EXERCISE DESCRIPTION:
Provide an exact transcription of all the records.

SOURCE MATERIAL:
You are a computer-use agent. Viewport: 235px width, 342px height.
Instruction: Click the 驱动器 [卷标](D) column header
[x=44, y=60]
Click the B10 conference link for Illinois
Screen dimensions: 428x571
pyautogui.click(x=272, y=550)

REPLY TO THE EXERCISE:
You are a computer-use agent. Viewport: 235px width, 342px height.
Instruction: Click the 驱动器 [卷标](D) column header
[x=44, y=60]
Click the B10 conference link for Illinois
Screen dimensions: 428x571
pyautogui.click(x=272, y=550)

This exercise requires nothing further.